Another big area besides career where I see this conformity to cultural norms is in marriage. In some cultures there is apparently an expectation that marriage will happen by a certain age, and if it doesn’t happen on its own then a suitable mate will be found for the youngling. Because of this, I have read for people, usually women, who are being told by their families that unless they find a husband soon then one will be found for them. These are often women who have left their native countries to go to college in America. I’ve been told by these women that once they saw how American girls/women were allowed to pick their own mates and usually on their own schedule that they became dissatisfied with having a mate chosen for them. This often causes great conflict with their family back home. These women either stand up to their families (and are sometimes disowned for this) or they race to find a husband that they can at least choose themselves, often picking wrong in their haste.
So what’s to be done? What advice do I have? I truly believe it’s best to follow your own heart. When you give your power to others you are giving up control but not responsibility. I’m sure families mean well, but how often do things actually work out well?
It also appears that these families are coming from a place of fear. “My daughter better get married soon or she won’t find a man who will take her, or she won’t have children in time.” Or, “My son needs to be a doctor so he will be able to take care of the family financially.” If you want to take care of your family financially then that’s great, do what you must, but is it right for them to expect you to give your life to a profession you’re not interested in? I don’t think so.
I’m sure there are plenty of people out there with arranged lives who are very happy. More power to them. They got lucky. But I also know, because I’ve seen this many times, that there are people out there who want to walk their own path and, because of guilt and expectations, bow to the will of their parents or cultural norms.
This doesn’t just happen in European and Asian countries either. I’ve read for a lot of American men and women who are also following a path laid out for them by others, whether that’s parents, spouse, or social conditioning. Are you walking your own path or did someone hand you a map and point to a goal?
Would you tell your child what to do with his or her life? If you answer no, then is it fair for your parents to tell you what to do with yours?

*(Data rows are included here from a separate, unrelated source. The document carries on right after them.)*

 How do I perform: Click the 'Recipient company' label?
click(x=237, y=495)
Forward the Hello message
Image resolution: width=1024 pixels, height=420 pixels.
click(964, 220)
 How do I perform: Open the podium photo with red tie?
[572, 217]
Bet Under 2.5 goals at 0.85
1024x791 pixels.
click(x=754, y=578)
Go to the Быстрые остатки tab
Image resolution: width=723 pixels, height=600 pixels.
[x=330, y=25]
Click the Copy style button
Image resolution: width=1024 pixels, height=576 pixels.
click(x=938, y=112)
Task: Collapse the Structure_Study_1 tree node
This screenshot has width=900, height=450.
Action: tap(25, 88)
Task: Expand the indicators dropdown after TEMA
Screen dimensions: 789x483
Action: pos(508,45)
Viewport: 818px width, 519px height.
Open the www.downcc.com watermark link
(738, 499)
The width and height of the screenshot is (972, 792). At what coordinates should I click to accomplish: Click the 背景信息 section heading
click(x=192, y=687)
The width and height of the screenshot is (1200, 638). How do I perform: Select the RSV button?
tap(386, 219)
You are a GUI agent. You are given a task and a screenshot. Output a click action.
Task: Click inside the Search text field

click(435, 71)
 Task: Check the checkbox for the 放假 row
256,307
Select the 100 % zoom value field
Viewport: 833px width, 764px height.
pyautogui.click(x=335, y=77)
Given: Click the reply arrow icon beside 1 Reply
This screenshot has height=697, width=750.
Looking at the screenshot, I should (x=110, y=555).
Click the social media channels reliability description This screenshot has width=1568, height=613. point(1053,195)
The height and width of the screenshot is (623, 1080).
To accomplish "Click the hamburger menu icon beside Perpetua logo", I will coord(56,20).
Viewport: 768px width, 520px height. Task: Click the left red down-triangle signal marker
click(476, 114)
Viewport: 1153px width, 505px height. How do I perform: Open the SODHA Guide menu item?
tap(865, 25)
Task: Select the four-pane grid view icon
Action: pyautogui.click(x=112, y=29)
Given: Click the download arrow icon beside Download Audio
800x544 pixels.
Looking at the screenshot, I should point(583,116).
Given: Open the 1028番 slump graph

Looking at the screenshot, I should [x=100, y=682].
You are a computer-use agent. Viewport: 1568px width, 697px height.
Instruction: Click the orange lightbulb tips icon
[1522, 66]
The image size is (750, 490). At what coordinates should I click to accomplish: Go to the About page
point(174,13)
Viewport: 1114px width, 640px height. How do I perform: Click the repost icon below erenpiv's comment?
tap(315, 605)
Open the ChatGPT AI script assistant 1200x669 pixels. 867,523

Spiritually speaking, when you walk a path that is laid out for you by others then you miss or avoid facing the challenges and lessons you intended for yourself before you incarnated. When that happens you get to come back and try again. What did you sign up for in this life? Are you fulfilling the expectations you set up for yourself? Or are you fulfilling someone else’s expectations?
It may not be easy to tell your parents that you’re going to follow your own path, but the sooner you tell them the better. If you wait until they die then I might have to be the one to tell them for you. Let’s not put me in that position.
Get busy living your life and walking your path. It’s unique and special, and was perfectly designed just for you. Remember that expectations are not obligations. Pick up your map and start navigating.